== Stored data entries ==
--------
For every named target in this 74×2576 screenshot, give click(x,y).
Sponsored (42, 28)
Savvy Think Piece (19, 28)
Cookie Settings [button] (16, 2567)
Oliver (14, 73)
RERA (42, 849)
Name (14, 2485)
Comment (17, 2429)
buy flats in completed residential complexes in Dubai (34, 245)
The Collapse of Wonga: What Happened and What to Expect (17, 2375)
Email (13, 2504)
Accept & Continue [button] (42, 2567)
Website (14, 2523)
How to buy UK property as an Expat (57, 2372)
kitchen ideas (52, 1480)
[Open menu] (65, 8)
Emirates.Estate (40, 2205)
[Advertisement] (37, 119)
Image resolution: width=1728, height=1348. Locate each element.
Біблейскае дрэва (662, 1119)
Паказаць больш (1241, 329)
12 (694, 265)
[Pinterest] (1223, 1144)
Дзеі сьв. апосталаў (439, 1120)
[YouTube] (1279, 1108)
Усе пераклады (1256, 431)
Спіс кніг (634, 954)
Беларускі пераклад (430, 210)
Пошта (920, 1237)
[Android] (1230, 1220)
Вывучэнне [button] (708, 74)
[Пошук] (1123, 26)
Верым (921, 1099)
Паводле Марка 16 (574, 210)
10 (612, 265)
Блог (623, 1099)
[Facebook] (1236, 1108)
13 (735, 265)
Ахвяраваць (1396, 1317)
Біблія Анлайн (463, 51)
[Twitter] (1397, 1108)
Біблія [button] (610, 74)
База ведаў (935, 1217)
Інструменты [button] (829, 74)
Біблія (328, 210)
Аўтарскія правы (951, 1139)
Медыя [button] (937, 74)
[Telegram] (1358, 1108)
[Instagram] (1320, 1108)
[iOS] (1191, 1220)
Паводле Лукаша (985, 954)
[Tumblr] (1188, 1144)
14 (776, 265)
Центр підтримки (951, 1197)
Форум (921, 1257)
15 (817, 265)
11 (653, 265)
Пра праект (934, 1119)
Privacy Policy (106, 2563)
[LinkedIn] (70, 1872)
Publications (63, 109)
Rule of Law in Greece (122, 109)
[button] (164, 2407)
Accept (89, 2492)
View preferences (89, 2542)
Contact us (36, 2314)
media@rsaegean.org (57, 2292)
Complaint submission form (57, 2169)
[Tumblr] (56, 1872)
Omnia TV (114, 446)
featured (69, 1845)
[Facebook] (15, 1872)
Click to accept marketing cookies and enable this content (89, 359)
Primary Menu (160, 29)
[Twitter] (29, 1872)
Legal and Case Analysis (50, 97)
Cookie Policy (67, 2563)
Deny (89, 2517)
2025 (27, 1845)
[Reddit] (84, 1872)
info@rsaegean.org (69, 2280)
--------
== Assignment ==
Scan the lines above, and whenever one holds the string "this", copy it.

== Exercise result ==
For every named target in this 74×2576 screenshot, give click(x,y).
Click to accept marketing cookies and enable this content (89, 359)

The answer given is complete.